Verilen görev 1:
Kelimeler üzerine yazıya göre aşağıdaki soruları yanıtlayın:
(a) Yazar nefes almadan hangi satırı bitiriyor?
(b) Yazıda alıntılanan söz kime ait?
(c) Bir tür cinnet anına denk düşüp kişiyi harekete geçiren nedir?
Verilen görev 2:
Kelimeler üzerine yazıyı son cümlesinden sonra kaldığı yerden sürdürün.

═══ Belge

Kelimelerle aramızdaki bağ canlı bir form şeklinde varlığını sürdürmeye devam ediyor. Yeri geliyor bağlar tamamlanmamış bir yol gibi anında kesiliyor. Bazen de sinir hücreleri gibi birbirine iletimi sağlayamayarak diğerini etkisiz kılıyor. Neden böyle söylüyorum? Çünkü her dinlediğim içerisinde zihnimde beliren titreşimler üzerine parmaklarımı harekete geçiriyor ve yazmaya başlıyorum. Nefes almadan birinci satır bitiyor, nefes alarak üçüncü satırın sonunda duruyorum. Tamanlanmıyor. “İnsan cinnet tarafından korundukça etken olur ve ilerler” der Cioran. Bunu biraz değiştirirsek, insan, onu ele geçirecek cinnetin ne zaman aktif olacağını bilmeden de etkinleşebilir diyebiliriz. Rüyalar ve kabuslar da bir tür cinnet anına denk düşer ve kişiyi harekete geçirir.

══════
═══ Kaynak alıntı

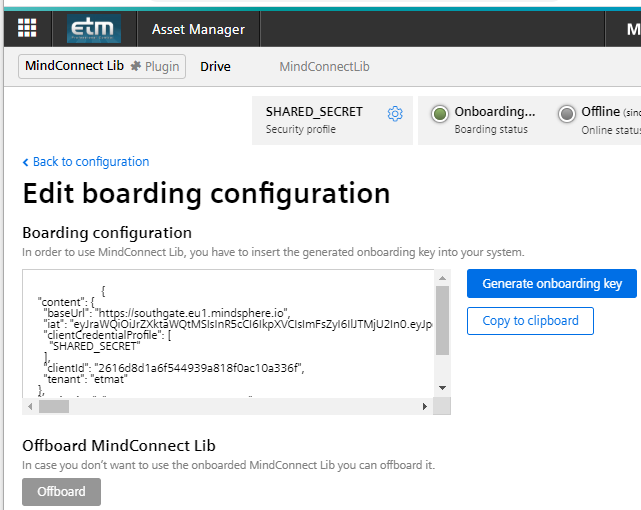Open the SHARED_SECRET security profile settings gear
Screen dimensions: 641x510
point(395,113)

══════

Yanıt 1:
(a) Birinci satırı.
(b) Cioran'a.
(c) Rüyalar ve kabuslar.

Yanıt 2:
Geçen gün donuk zihnime biraz rüya çalındığında ne yazmam gerektiğinin de farkına varmıştım. Bu isim henüz ilk stüdyo albümlerini yayınlamış Danimarkalı Progressive/Death Metal grubu olan Iotunn’du. Rüyamı tam olarak hatırlayamamak ile birlikte girişi şu şekilde yaptığımı yarım yamalak anımsıyorum: Iotunn aslında bir felsefi öğretiye dayanıyormuş ve yedi maddeden oluşan bir de açıklaması varmış.
İlk dört maddede noktalar yer alırken 5. maddeye geldiğimizde karşımıza “kendin olmak” çıkıyor ve aynı maddeyi 7. sırada da görüyoruz. Bir sonraki satırda ise 5. ve 7. maddelerin aynı oluşunu, insanın dönüp dolaşıp kendisini bulması ile açıklıyoruz. İşte bu nokta, uyandığımda Access All Worlds albümünü yazmam için gerekli yolu göstermişti. Bir cinnet anından istenç çıkmıştı ve ne eksiği ne de fazlası vardı. Abartısı ise düşünülen kadardı.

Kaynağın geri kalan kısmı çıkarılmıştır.